China’s ZTE to resume stock trading in Hong Kong
With a new leader at the helm, telecommunications powerhouse ZTE aims to chart an aggressive business expansion amid the lingering uncertainty of a US probe, after posting solid earnings results for last year.
Zhao Xianming, ZTE’s new chairman and president, said in a regulatory filing late Wednesday that the company has also applied to the Hong Kong stock exchange to resume trading of its shares on Thursday.
Trading was halted from March 7 after the US government slapped ZTE with export restrictions for allegedly violating longstanding trade sanctions on Iran.
Zhao said the company was committed to “actively communicate with the US governmental departments to seek a final solution on the matter”.
ZTE has received a temporary relief from the export curbs with a temporary general licence until June 30, during which its US suppliers can ship parts and other products to the company with no restrictions.

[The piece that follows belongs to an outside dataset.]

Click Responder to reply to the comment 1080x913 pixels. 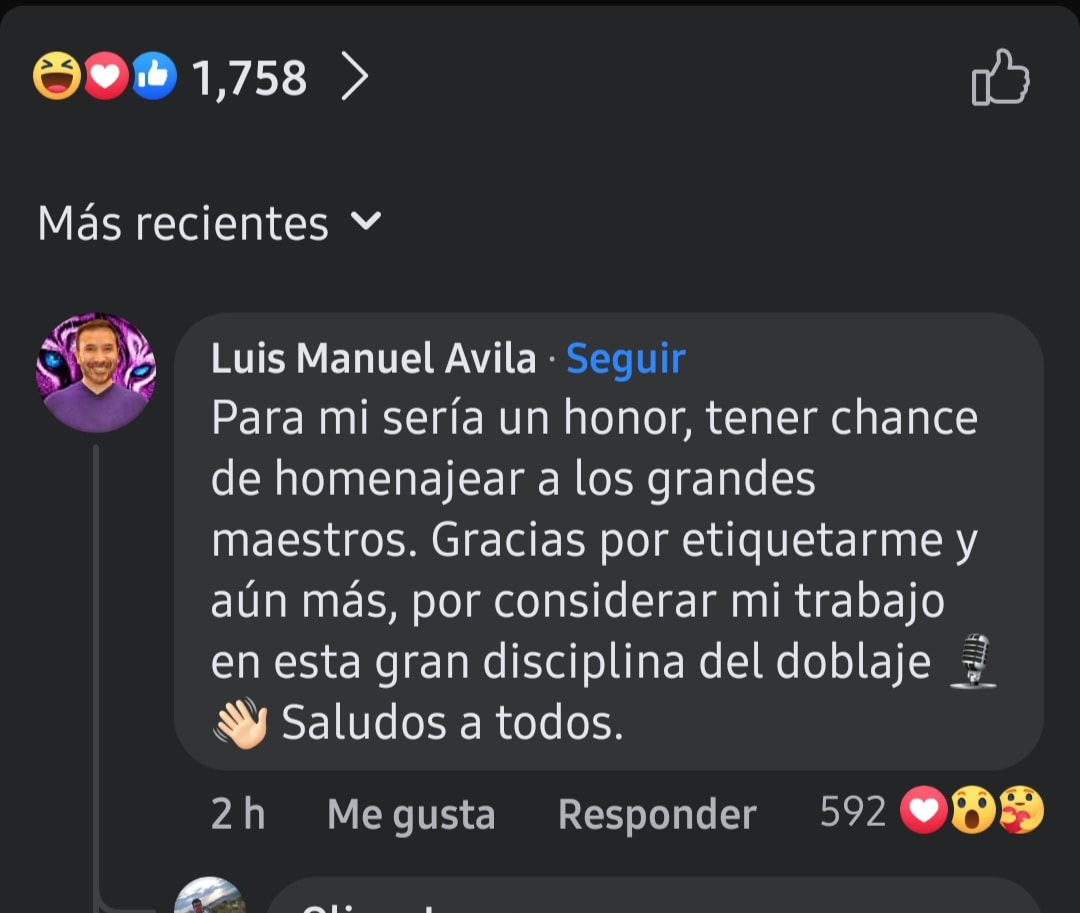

“As at the date of this announcement, the investigations are still in progress, and may result in criminal and civil liabilities under US laws,” Zhao said in a separate statement last night. “Further, the potential impact of the investigations and the potential legal liabilities on the results and financial position of the company and its subsidiaries cannot be fully assessed by the company at present.”

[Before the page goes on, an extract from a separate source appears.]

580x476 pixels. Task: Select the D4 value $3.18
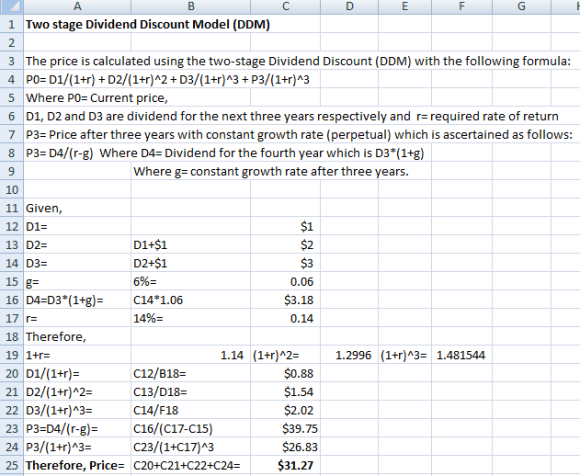pos(285,300)
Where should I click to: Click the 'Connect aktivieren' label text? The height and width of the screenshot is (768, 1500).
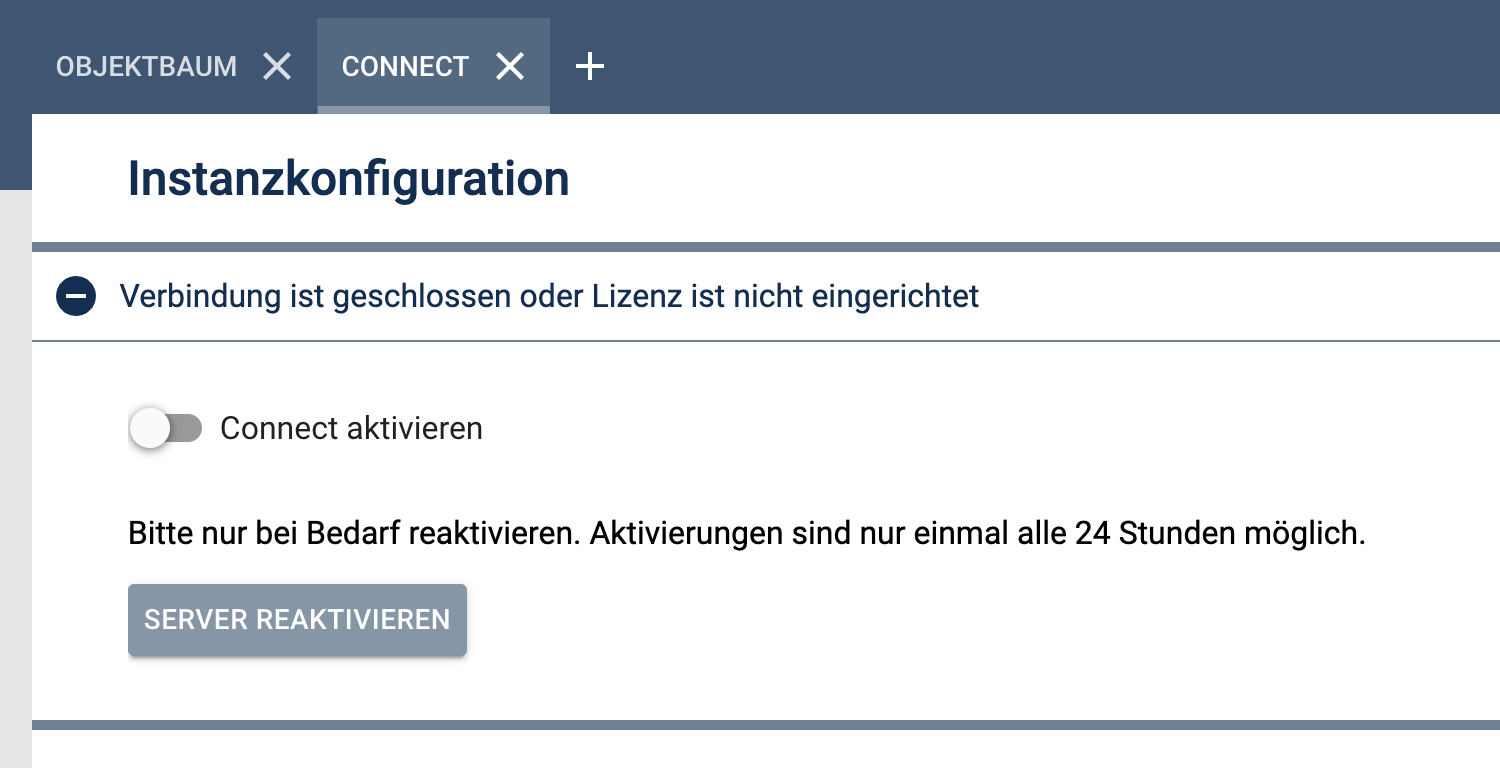351,429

Nomura research analyst Huang Leping estimates that “US-made components accounted for between 10 and 15 per cent of ZTE’s total bill of materials last year”.
ZTE, mainland China’s largest listed telecommunications equipment manufacturer, yesterday reported a 22 per cent increase in net profit last year to 3.21 billion yuan (HK$3.84 billion).
The company attributed that result to strong 4G infrastructure, corporate network equipment and international smartphone sales, as well as a healthy portfolio of corporate information technology services and “smart city” public sector projects.
Total revenue rose 23 per cent to 100.19 billion yuan last year from 81.47 billion yuan in 2014.
The mainland accounted for 53 per cent of ZTE’s revenue last year as the domestic expansion of 4G mobile networks and fixed-line broadband infrastructure continued.
ZTE’s carriers networks business made up the bulk of its revenue, contributing 57.22 billion yuan. Its consumer business had 32.47 billion yuan in sales, while its government and corporate business took in 10.50 billion yuan.
The company, however, still had to write off bad debts totalling 243.71 million yuan from 15 accounts of trade receivables, which it considered unrecoverable.
Zhao said there were plenty of opportunities this year from “the age of M-ICT, the mobile interconnection of all things” in an apparent attempt to craft a fancy new description for ZTE’s business direction.
“The sophistication of 4G technologies has provided a tremendous boost to users’ demand for smart mobile terminals and all types of mobile applications which has in turn driven investment requirements in the telecommunications industry,” Zhao said.
Preparing for future growth, Shenzhen-based ZTE has budgeted expenditure totalling about US$220 million worldwide on developing 5G and other advanced mobile communications technologies from this year to 2018.
The company has also proposed to apply for a huge amount of credit facilities to support its expansion initiatives. These included 69.2 billion yuan from eight domestic banks and foreign currency totalling US$7.23 billion from four other banks.